Work instruction — Copy out the records precisely, omitting pictures.

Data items
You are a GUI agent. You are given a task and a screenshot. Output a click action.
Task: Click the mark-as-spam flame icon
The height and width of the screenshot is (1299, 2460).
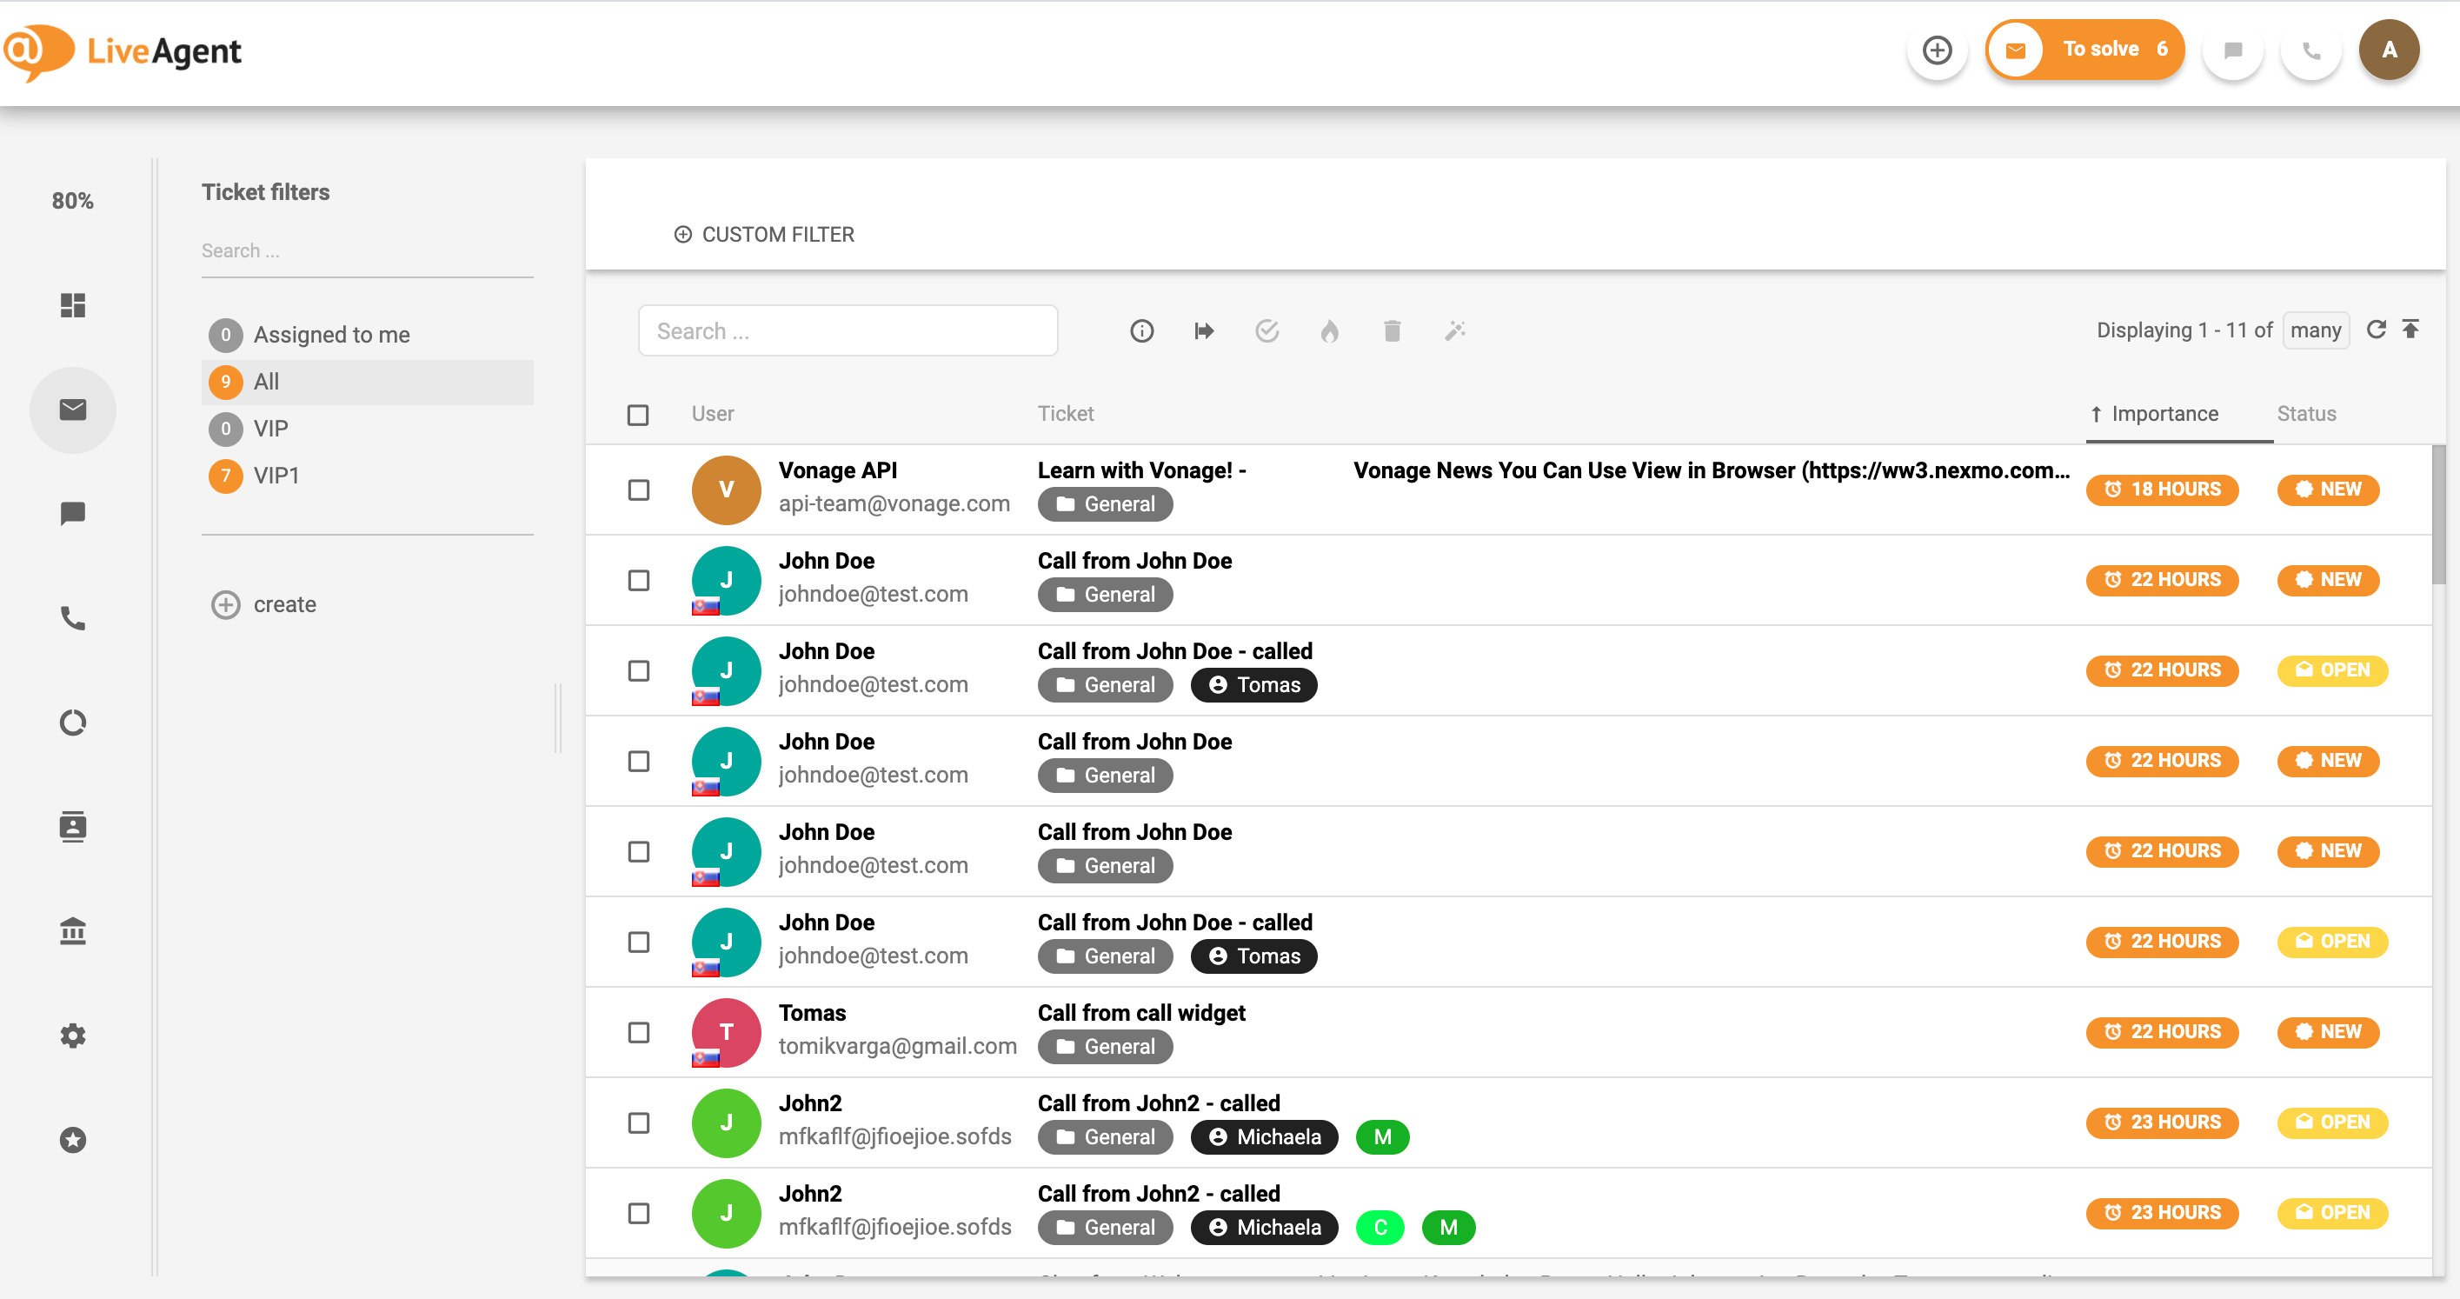coord(1330,330)
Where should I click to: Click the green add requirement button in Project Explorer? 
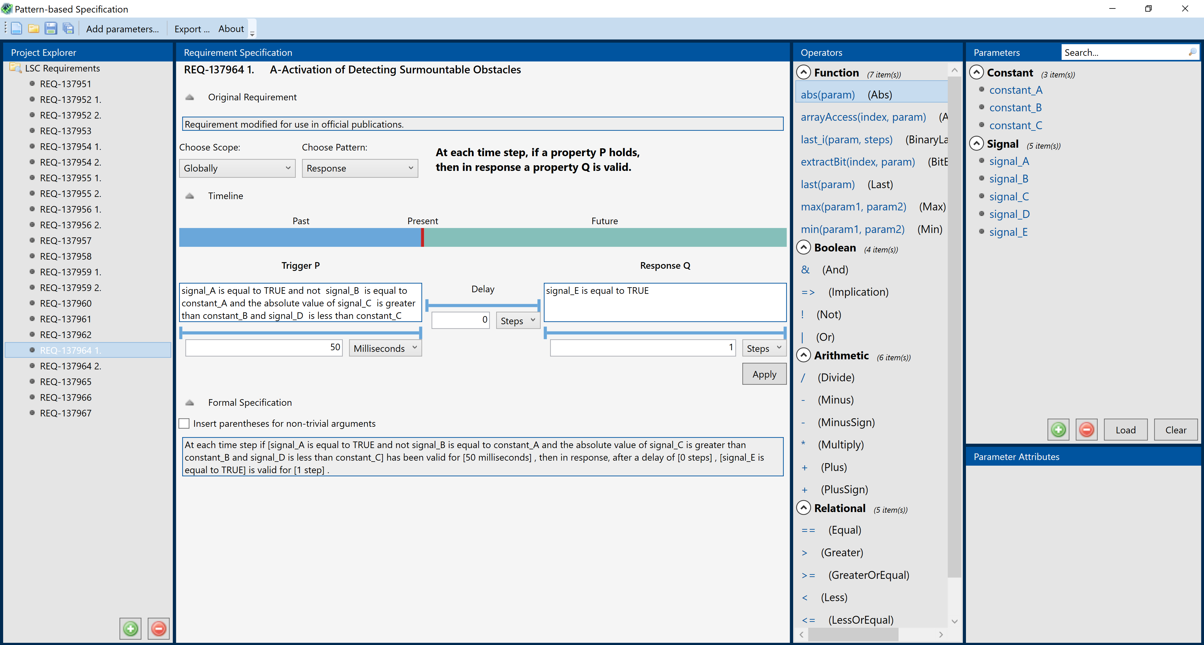[x=130, y=628]
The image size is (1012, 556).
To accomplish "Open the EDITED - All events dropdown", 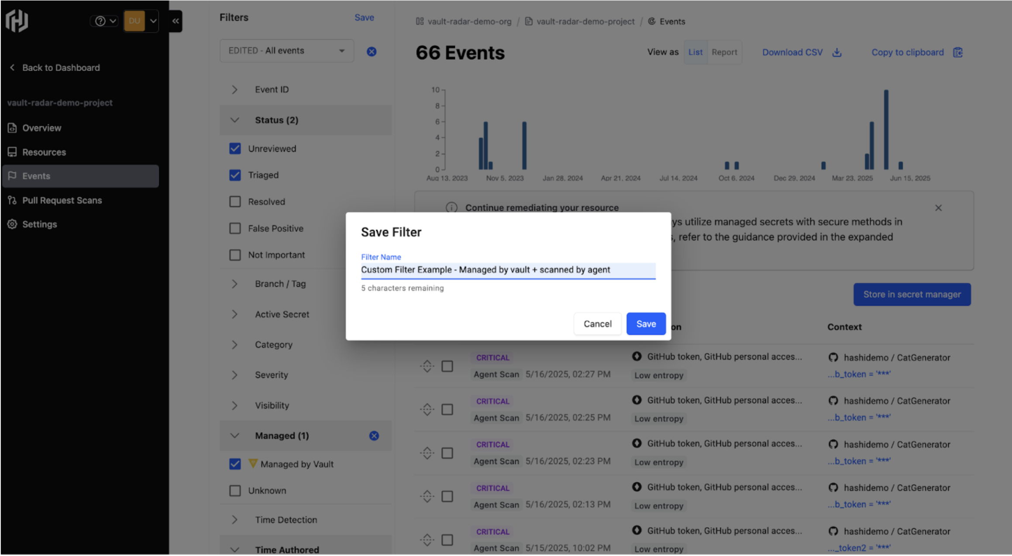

Task output —
You are a GUI agent. You are given a task and a screenshot. Output a click action.
Task: Click the mark-as-spam flame icon
The height and width of the screenshot is (1299, 2460).
coord(1330,330)
Where should I click to: Click the green add requirement button in Project Explorer? 
[x=130, y=628]
The image size is (1012, 556).
To accomplish "Open the EDITED - All events dropdown", 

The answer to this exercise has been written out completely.